Eğer sosyale geldiğinizde vaktiniz çok azsa fen ve matematikte boşlarınız varsa, yetiştiremeyeceğinizi düşünüyorsanız, tarihi insanüstü bir hızla yapıp (ama soruları ve şıkları doğru okuyarak, buna dikkat edin) coğrafya ve felsefeden bilmediğinizi düşündüğünüz dersi seçin. coğrafyayı seçtiyseniz göz gezdirerek yapabileceğiniz basit ve zaman gerektirmeyecek soruları yakalamaya çalışın. (Örneğin boğazlar ve iklimler.) Felsefeyi seçtiyseniz Felsefenin ilk konusu (Felsefeye giriş, felsefenin tanımı, felsefenin özellikleri,
felsefi bilginin özellikleri, felsefi bilgiyle bilimsel bilginin farkları) olan paragrafları yakalayabiliyorsanız onları çözün gerisini ellemeyin.
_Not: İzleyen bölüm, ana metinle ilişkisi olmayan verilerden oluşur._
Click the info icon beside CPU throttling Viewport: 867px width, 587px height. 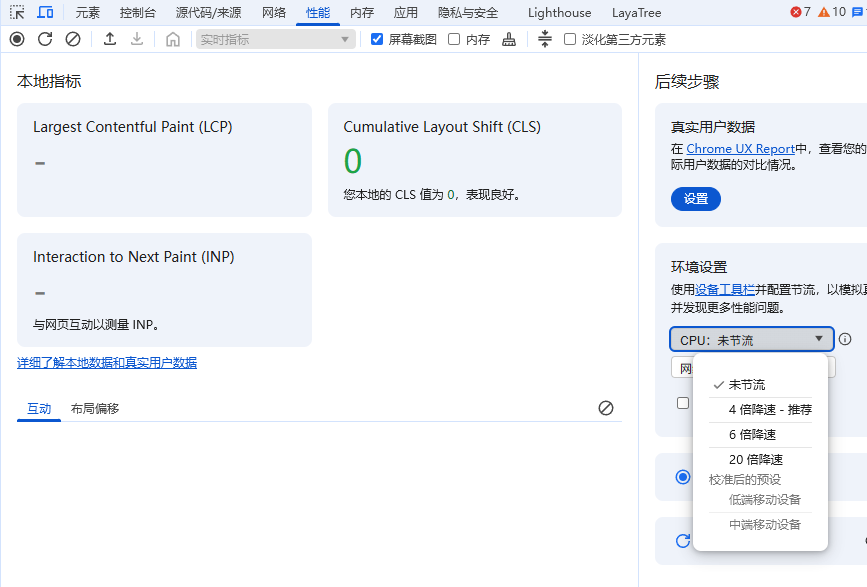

Ama yukarıdaki durumu elinizden geldiğince engellemeye çalışacağız. Yazının amacı da o zaten.
Sınavdan sonra vaktiniz kaldıysa tabii ki boşlarınıza gidin. (Yukarıda yazdığım taktiği unutmayın.)
3-) Atlamalı Yöntem
Türkçe çözerken sıkılıyorsanız yangın çıkışı gibi yöntem. Hiç denemedim, bir hocam önermişti, "Sınav içinde uygulayamadım, çok pişmanım." demişti. Ne kadar işe yarar bilemem, ama bir denemede deneyin zarar gelmez.
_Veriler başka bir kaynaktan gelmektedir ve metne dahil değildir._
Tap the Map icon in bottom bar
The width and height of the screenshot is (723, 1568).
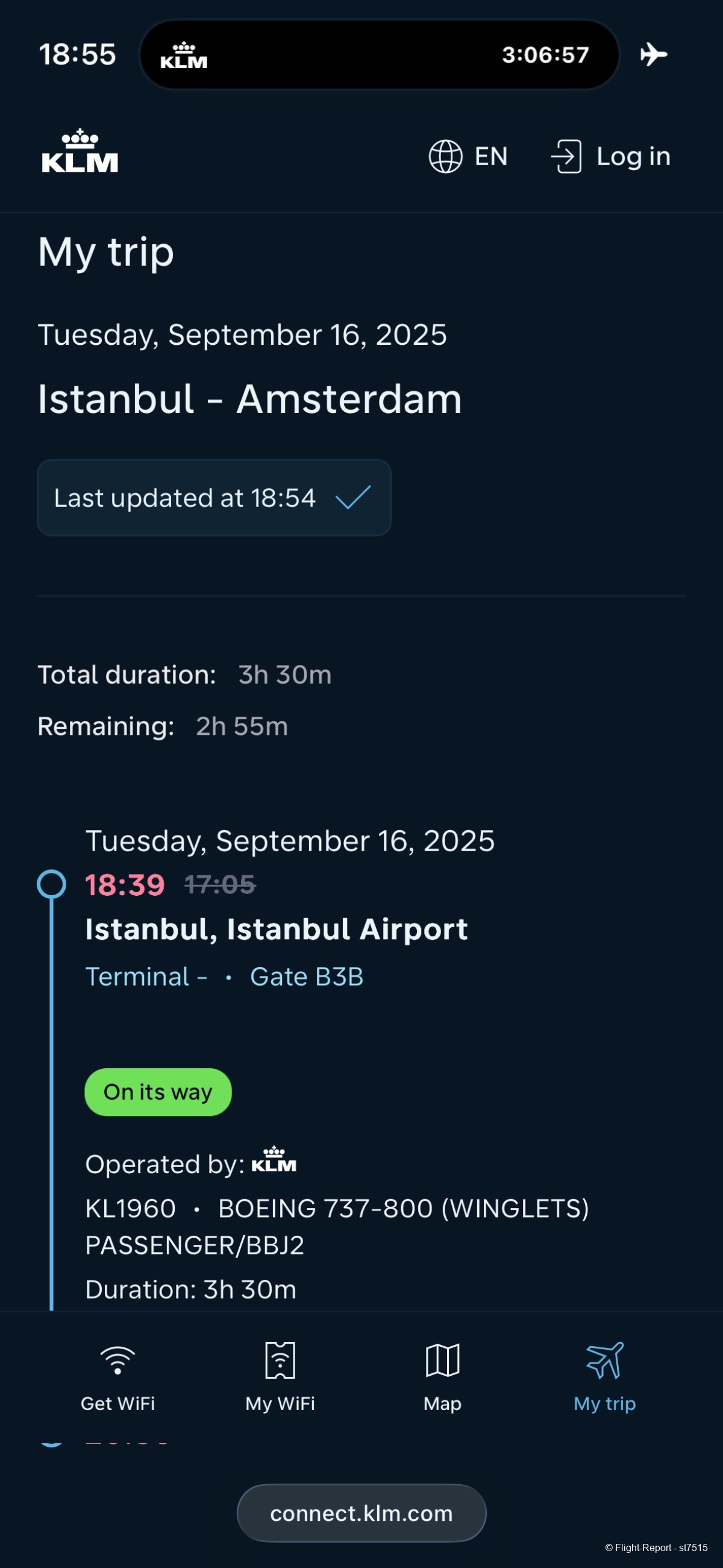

Olay şu. Matematiği bitirdik. Fene geçtik. Onun yerine Türkçe'ye gidip 5 veya 10 soru çözdük. Geldik Fen'e 10 soru oradan çözdük sonra gene Türkçe. Fen ile Türkçe'yi eş zamanlı çözüyoruz. Veya Fen'den 10 soru yerine 15 soru çözüp Sosyalle Türkçe'yi de eş zamanlı çözebiliriz. Tercih size kalmış, siz deneyin kendiniz karar verin. Ben hala kendi yaptığım ve işe yaradığına canlı şahit olduğum 2.yöntemi öneriyorum.
Not: Sınavdan önce süre sıkıntısı çekmemek için kalemlerin arkalarını da açabilirsiniz, gayet mantıklı bir önlem.
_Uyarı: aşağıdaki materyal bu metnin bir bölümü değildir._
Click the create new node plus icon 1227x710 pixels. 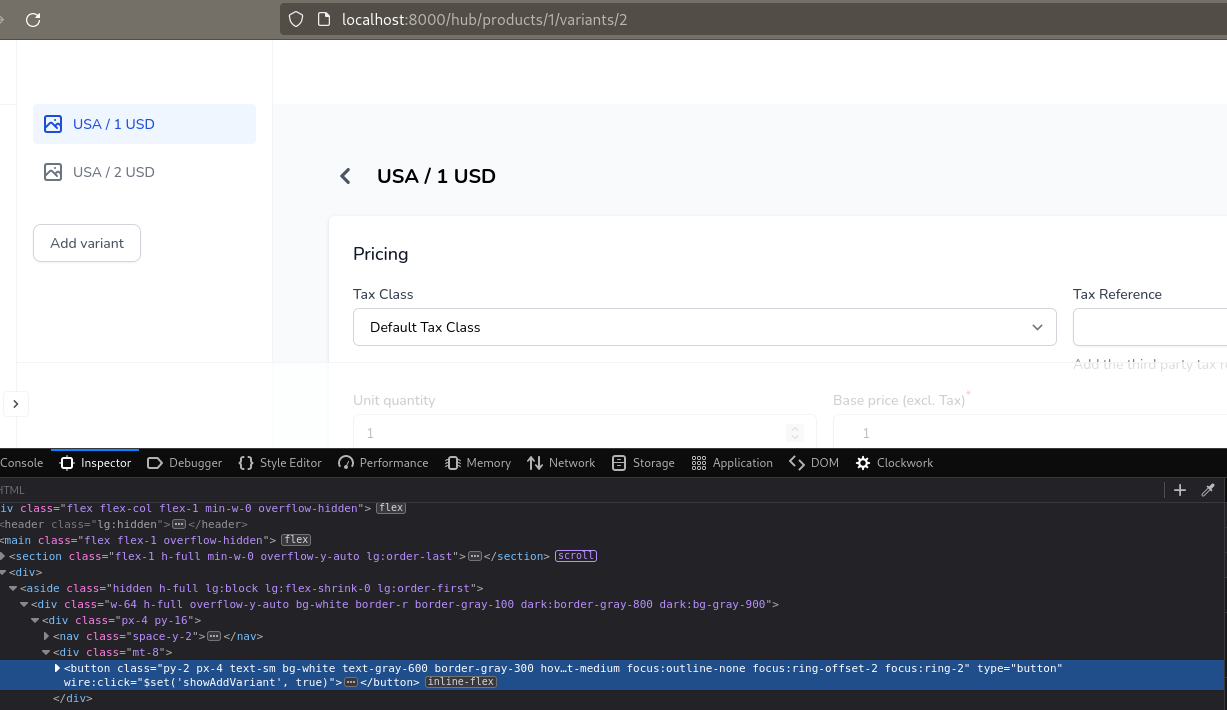click(1180, 490)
Sınav sırasında şeker yemeyin, çok susamadığınız takdirde ki susamassınız su içmeyin. Esnemeyin abuk hareketler yapmayın. Dış dünyaya takılmayın, tek odağınız sınav olsun.
Şimdilik yazı bu kadar. Ama son ve en önemli cümlem:
Uygulayacağınız yöntemi sınav içinde değiştirmeyin.